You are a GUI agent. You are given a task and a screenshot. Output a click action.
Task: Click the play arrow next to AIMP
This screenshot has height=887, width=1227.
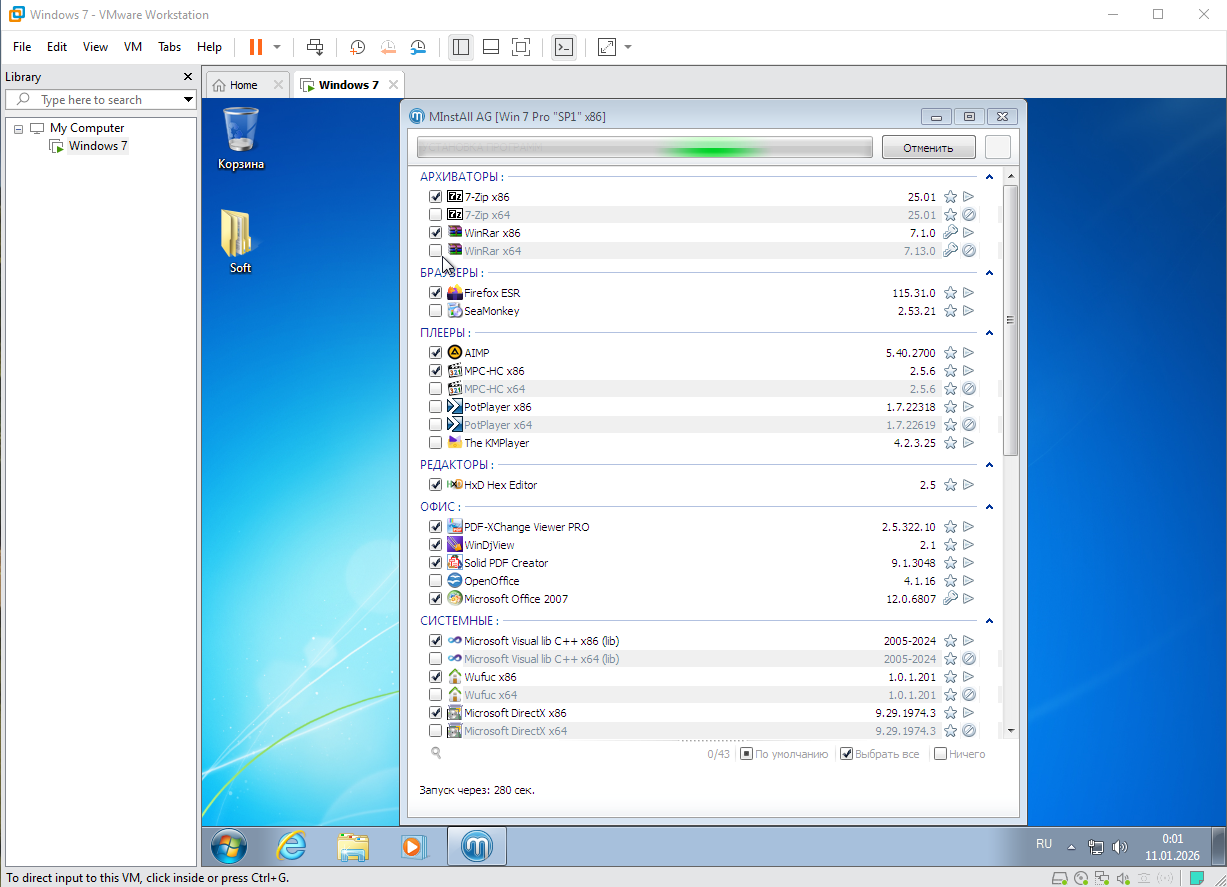pyautogui.click(x=968, y=353)
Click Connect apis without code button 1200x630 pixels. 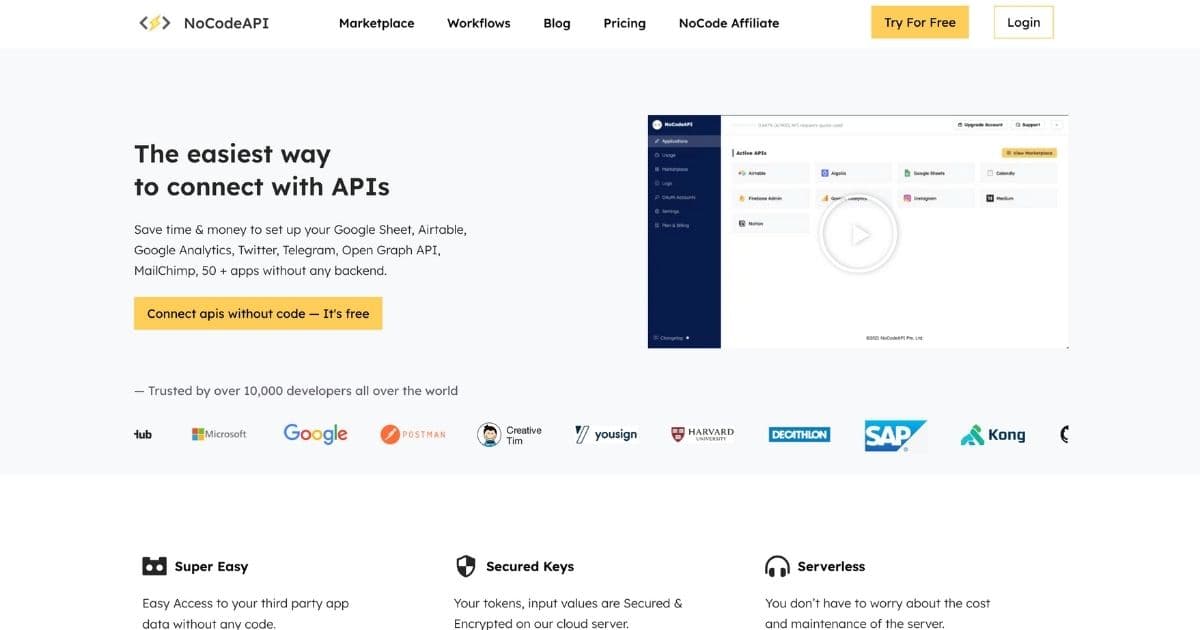coord(258,313)
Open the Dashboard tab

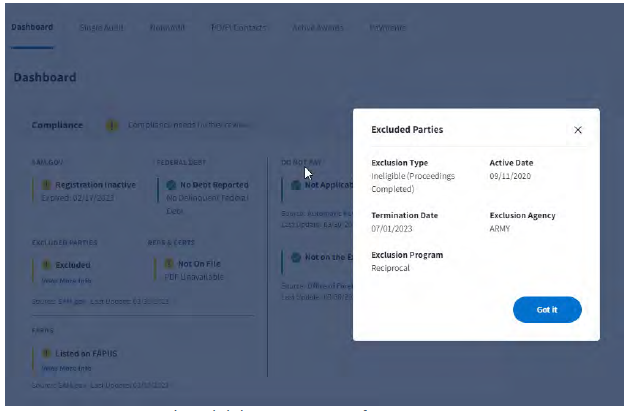coord(32,27)
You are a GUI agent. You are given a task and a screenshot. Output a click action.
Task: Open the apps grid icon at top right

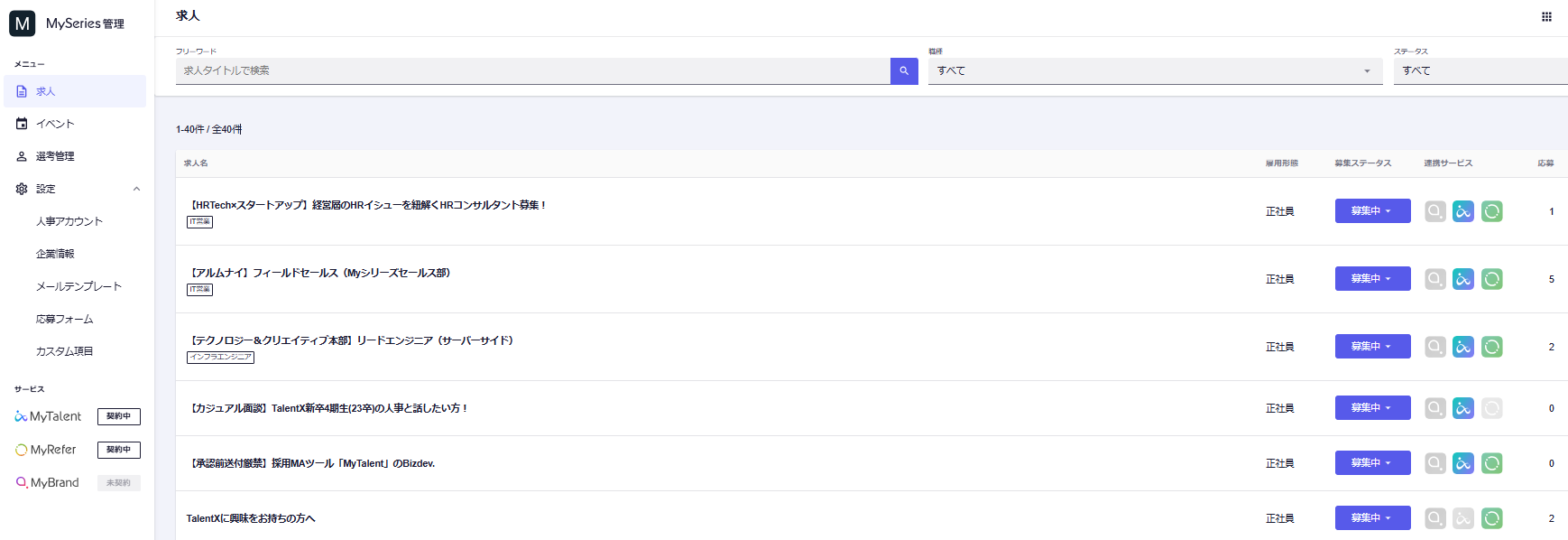coord(1546,16)
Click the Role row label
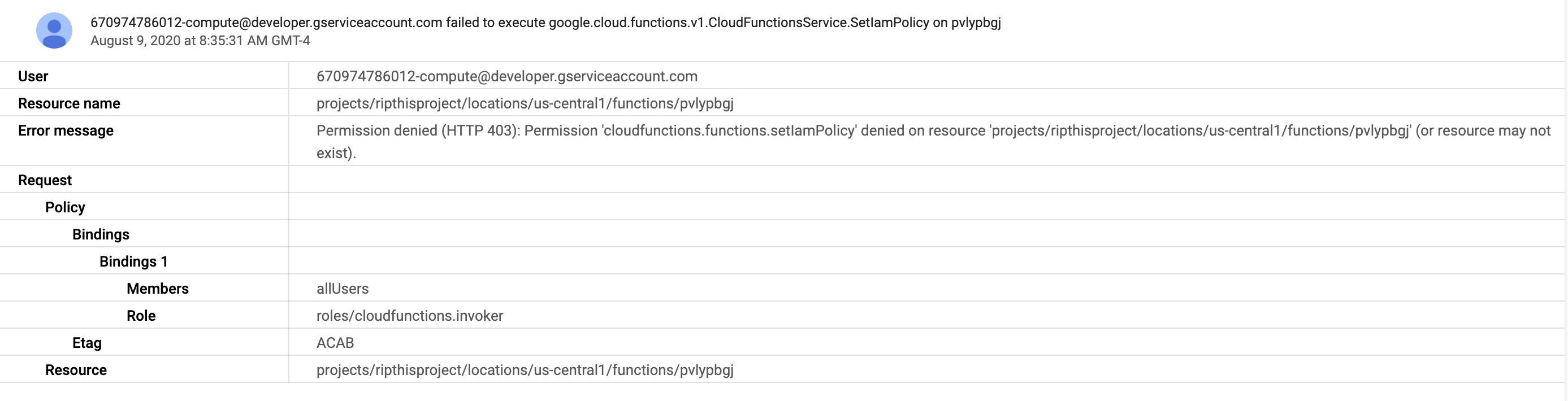 point(141,316)
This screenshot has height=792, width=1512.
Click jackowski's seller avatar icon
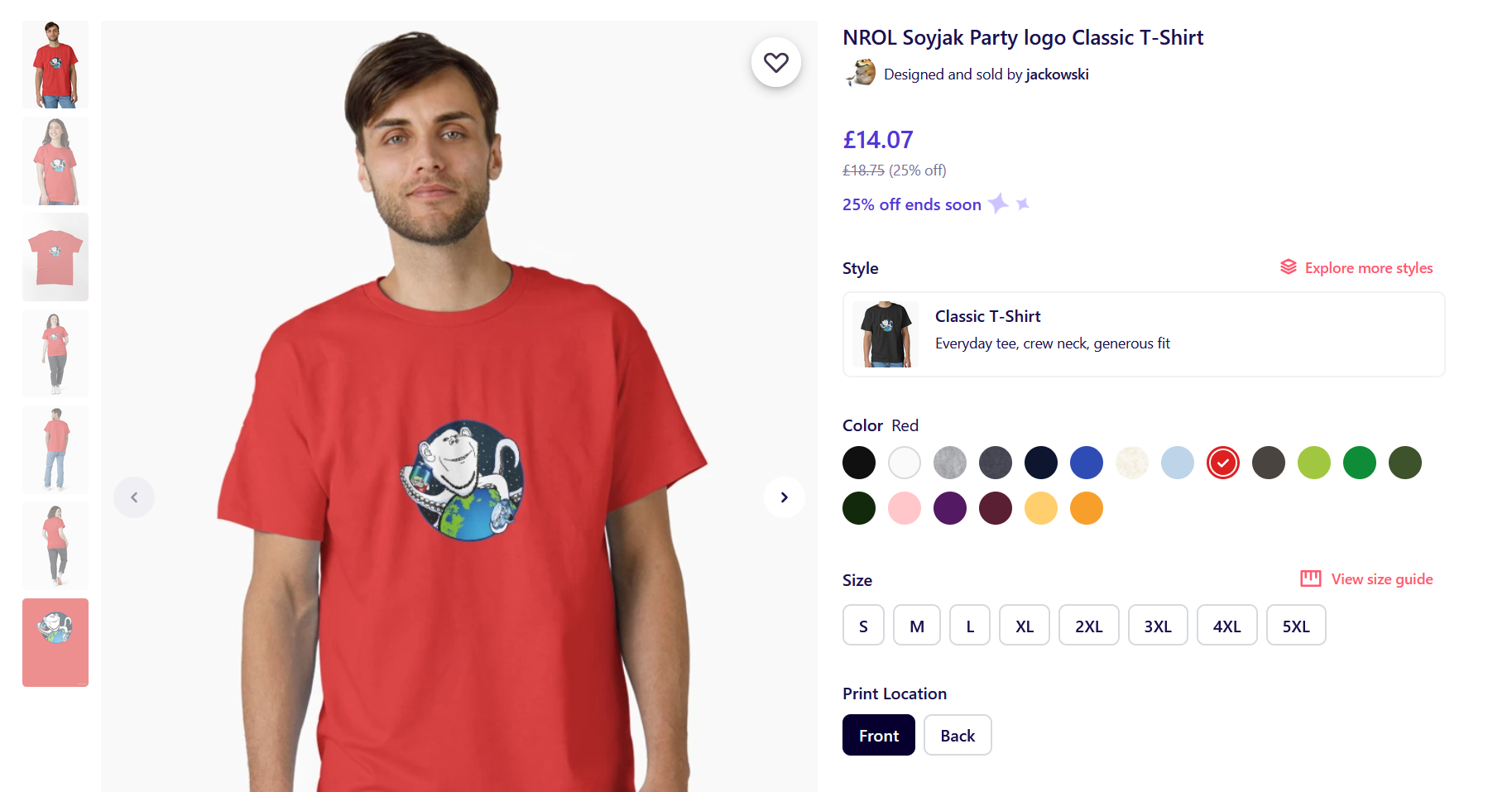[x=861, y=73]
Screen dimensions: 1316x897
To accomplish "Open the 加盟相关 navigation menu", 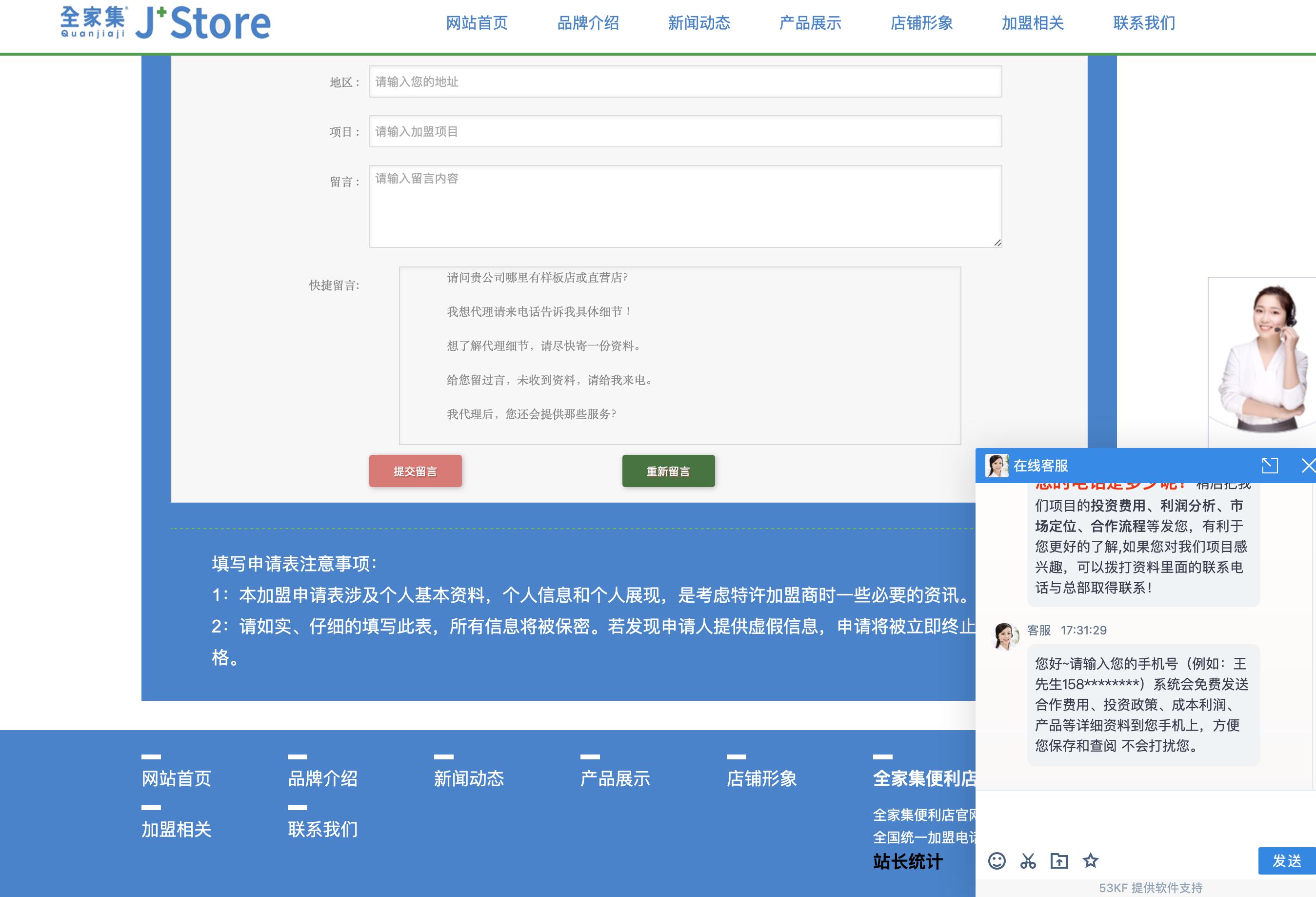I will click(x=1032, y=23).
++++++++
• [Challenge]:
List each line of the material above that contains the string "width". Case counts.

• [Written response]:
This screenshot has height=887, width=1227.
This screenshot has height=792, width=1512.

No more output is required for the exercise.